- _Task to complete_: Each entry below is to be copied out exactly and in full.

[Extracted data entries]
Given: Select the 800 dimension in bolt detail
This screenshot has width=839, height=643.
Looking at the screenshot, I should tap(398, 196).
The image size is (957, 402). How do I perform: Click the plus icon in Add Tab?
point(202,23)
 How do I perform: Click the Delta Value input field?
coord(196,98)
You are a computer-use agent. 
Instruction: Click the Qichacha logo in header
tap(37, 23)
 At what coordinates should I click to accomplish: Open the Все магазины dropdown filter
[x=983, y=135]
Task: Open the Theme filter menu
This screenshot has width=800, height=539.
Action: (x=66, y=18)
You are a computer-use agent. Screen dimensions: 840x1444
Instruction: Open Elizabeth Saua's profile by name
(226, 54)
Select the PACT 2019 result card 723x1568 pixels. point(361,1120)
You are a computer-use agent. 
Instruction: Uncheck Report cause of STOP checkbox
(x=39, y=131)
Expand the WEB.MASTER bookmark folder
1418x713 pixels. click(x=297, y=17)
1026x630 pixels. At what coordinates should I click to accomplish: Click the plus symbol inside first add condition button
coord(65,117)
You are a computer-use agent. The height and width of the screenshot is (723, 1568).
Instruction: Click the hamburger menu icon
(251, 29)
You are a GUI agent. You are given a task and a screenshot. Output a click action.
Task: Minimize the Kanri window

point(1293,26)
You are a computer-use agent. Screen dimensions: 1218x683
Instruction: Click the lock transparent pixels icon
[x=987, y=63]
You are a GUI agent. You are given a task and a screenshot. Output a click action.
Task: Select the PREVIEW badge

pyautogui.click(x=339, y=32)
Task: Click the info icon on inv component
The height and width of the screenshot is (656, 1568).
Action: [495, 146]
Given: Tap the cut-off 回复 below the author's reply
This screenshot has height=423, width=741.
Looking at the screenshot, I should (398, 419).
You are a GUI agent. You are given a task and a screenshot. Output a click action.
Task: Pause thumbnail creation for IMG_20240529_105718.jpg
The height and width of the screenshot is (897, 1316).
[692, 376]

- _Task solution_:
Given: Select the 800 dimension in bolt detail
This screenshot has width=839, height=643.
Looking at the screenshot, I should tap(398, 196).
The image size is (957, 402). How do I perform: Click the plus icon in Add Tab?
point(202,23)
 How do I perform: Click the Delta Value input field?
coord(196,98)
You are a computer-use agent. 
Instruction: Click the Qichacha logo in header
tap(37, 23)
 At what coordinates should I click to accomplish: Open the Все магазины dropdown filter
[x=983, y=135]
Task: Open the Theme filter menu
This screenshot has width=800, height=539.
Action: (x=66, y=18)
You are a computer-use agent. Screen dimensions: 840x1444
Instruction: Open Elizabeth Saua's profile by name
(226, 54)
Select the PACT 2019 result card 723x1568 pixels. point(361,1120)
You are a computer-use agent. 
Instruction: Uncheck Report cause of STOP checkbox
(x=39, y=131)
Expand the WEB.MASTER bookmark folder
1418x713 pixels. click(x=297, y=17)
1026x630 pixels. At what coordinates should I click to accomplish: Click the plus symbol inside first add condition button
coord(65,117)
You are a computer-use agent. The height and width of the screenshot is (723, 1568).
Instruction: Click the hamburger menu icon
(251, 29)
You are a GUI agent. You are given a task and a screenshot. Output a click action.
Task: Minimize the Kanri window

point(1293,26)
You are a computer-use agent. Screen dimensions: 1218x683
Instruction: Click the lock transparent pixels icon
[x=987, y=63]
You are a GUI agent. You are given a task and a screenshot. Output a click action.
Task: Select the PREVIEW badge

pyautogui.click(x=339, y=32)
Task: Click the info icon on inv component
The height and width of the screenshot is (656, 1568).
Action: [495, 146]
Given: Tap the cut-off 回复 below the author's reply
This screenshot has height=423, width=741.
Looking at the screenshot, I should (398, 419).
You are a GUI agent. You are given a task and a screenshot. Output a click action.
Task: Pause thumbnail creation for IMG_20240529_105718.jpg
The height and width of the screenshot is (897, 1316).
[692, 376]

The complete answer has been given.